Возвышенные ноты «Лакримозы» Моцарта – довольно любопытное приветствие, звучащее в момент, когда я открываю входную дверь клиники и прохожу с Хайзумом к себе в кабинет. Сегодня утром клиентов нет, и жалобные взгляды Хайзума убедили меня позволить ему составить мне компанию, пока я буду делать нудную, но необходимую бумажную работу.

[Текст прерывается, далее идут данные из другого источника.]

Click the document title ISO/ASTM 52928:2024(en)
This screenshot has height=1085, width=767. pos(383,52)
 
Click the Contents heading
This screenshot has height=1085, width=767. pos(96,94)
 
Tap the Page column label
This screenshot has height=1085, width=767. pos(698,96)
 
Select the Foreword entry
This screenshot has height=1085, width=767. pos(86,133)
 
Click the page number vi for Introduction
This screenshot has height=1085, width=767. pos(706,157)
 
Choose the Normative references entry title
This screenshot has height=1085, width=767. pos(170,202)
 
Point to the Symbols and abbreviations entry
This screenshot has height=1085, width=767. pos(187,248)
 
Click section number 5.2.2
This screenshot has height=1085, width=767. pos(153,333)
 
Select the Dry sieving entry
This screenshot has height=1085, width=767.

Я оставляю Хайзума перекладывать диванные подушки и возвращаюсь в приемную к Хелен. Судя по выбору музыки, я заранее знаю, что она не одна. Там ждет неприятная клиентка, миссис Слади. Имени своего она не оправдывает категорически. Она всегда сидит прямо, как палка, с таким видом, будто вокруг пахнет тухлой рыбой. У нее неудачное лицо с холодными глазами и тонкими губами, вечно поджатыми и готовыми что-нибудь или кого-нибудь критиковать. Она – одна из пациентов Феннель, и Феннель относится к ней хорошо. «Лакримоза» играет из-за меховой шапки миссис Слади. Та носит ее круглый год. Осенью и зимой – вместе с длинной шубой верблюжьего цвета и меховым воротником. Весной и летом – с красивыми хлопковыми платьями, которые почему-то ужасно на ней сидят и смотрятся уродливо. Я подозреваю, что она носит эту шапку даже с купальником, когда отдыхает на террасе своей недавно приобретенной виллы на юге Франции. Она в подробностях рассказала о ней подобающе почтительной Феннель, а та рассказала нам. Но впечатлились мы куда меньше, чем следовало бы.